**WHAT YOU WILL DO:**
Copy the data below in full, exactly as it appears.

**DATASET RECORDS:**
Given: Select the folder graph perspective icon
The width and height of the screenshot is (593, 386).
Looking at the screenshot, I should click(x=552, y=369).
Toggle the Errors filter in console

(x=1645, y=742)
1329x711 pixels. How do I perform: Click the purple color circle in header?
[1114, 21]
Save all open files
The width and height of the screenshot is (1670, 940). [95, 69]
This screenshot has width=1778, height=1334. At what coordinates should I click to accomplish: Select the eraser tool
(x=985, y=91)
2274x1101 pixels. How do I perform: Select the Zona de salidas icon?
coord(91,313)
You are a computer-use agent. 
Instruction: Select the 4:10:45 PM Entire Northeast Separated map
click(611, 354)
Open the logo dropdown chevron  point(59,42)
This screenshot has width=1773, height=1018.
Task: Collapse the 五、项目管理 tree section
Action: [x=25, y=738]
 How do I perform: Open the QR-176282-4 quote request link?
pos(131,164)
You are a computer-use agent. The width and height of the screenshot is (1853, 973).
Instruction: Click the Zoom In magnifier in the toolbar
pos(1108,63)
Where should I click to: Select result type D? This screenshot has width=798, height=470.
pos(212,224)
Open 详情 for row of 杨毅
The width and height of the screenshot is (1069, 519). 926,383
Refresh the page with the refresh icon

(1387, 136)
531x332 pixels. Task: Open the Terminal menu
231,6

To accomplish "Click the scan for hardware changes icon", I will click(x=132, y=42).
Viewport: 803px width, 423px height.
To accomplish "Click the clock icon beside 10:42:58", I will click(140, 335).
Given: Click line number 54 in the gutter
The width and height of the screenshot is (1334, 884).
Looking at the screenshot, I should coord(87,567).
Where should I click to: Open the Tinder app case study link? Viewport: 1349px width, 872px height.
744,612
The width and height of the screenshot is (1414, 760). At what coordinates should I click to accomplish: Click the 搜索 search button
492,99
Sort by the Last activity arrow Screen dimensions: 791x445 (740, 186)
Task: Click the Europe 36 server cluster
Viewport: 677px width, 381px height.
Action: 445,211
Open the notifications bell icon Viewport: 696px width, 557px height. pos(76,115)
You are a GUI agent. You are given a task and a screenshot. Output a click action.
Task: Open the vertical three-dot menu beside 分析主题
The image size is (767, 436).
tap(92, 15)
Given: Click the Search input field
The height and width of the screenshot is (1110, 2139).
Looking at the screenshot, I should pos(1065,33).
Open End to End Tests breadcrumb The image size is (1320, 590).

**TASK RESPONSE:**
Given: Select the folder graph perspective icon
The width and height of the screenshot is (593, 386).
Looking at the screenshot, I should click(x=552, y=369).
Toggle the Errors filter in console

(x=1645, y=742)
1329x711 pixels. How do I perform: Click the purple color circle in header?
[1114, 21]
Save all open files
The width and height of the screenshot is (1670, 940). [95, 69]
This screenshot has width=1778, height=1334. At what coordinates should I click to accomplish: Select the eraser tool
(x=985, y=91)
2274x1101 pixels. How do I perform: Select the Zona de salidas icon?
coord(91,313)
You are a computer-use agent. 
Instruction: Select the 4:10:45 PM Entire Northeast Separated map
click(611, 354)
Open the logo dropdown chevron  point(59,42)
This screenshot has width=1773, height=1018.
Task: Collapse the 五、项目管理 tree section
Action: [x=25, y=738]
 How do I perform: Open the QR-176282-4 quote request link?
pos(131,164)
You are a computer-use agent. The width and height of the screenshot is (1853, 973).
Instruction: Click the Zoom In magnifier in the toolbar
pos(1108,63)
Where should I click to: Select result type D? This screenshot has width=798, height=470.
pos(212,224)
Open 详情 for row of 杨毅
The width and height of the screenshot is (1069, 519). 926,383
Refresh the page with the refresh icon

(1387, 136)
531x332 pixels. Task: Open the Terminal menu
231,6

To accomplish "Click the scan for hardware changes icon", I will click(x=132, y=42).
Viewport: 803px width, 423px height.
To accomplish "Click the clock icon beside 10:42:58", I will click(140, 335).
Given: Click line number 54 in the gutter
The width and height of the screenshot is (1334, 884).
Looking at the screenshot, I should coord(87,567).
Where should I click to: Open the Tinder app case study link? Viewport: 1349px width, 872px height.
744,612
The width and height of the screenshot is (1414, 760). At what coordinates should I click to accomplish: Click the 搜索 search button
492,99
Sort by the Last activity arrow Screen dimensions: 791x445 (740, 186)
Task: Click the Europe 36 server cluster
Viewport: 677px width, 381px height.
Action: 445,211
Open the notifications bell icon Viewport: 696px width, 557px height. pos(76,115)
You are a GUI agent. You are given a task and a screenshot. Output a click action.
Task: Open the vertical three-dot menu beside 分析主题
The image size is (767, 436).
tap(92, 15)
Given: Click the Search input field
The height and width of the screenshot is (1110, 2139).
Looking at the screenshot, I should pos(1065,33).
Open End to End Tests breadcrumb The image size is (1320, 590).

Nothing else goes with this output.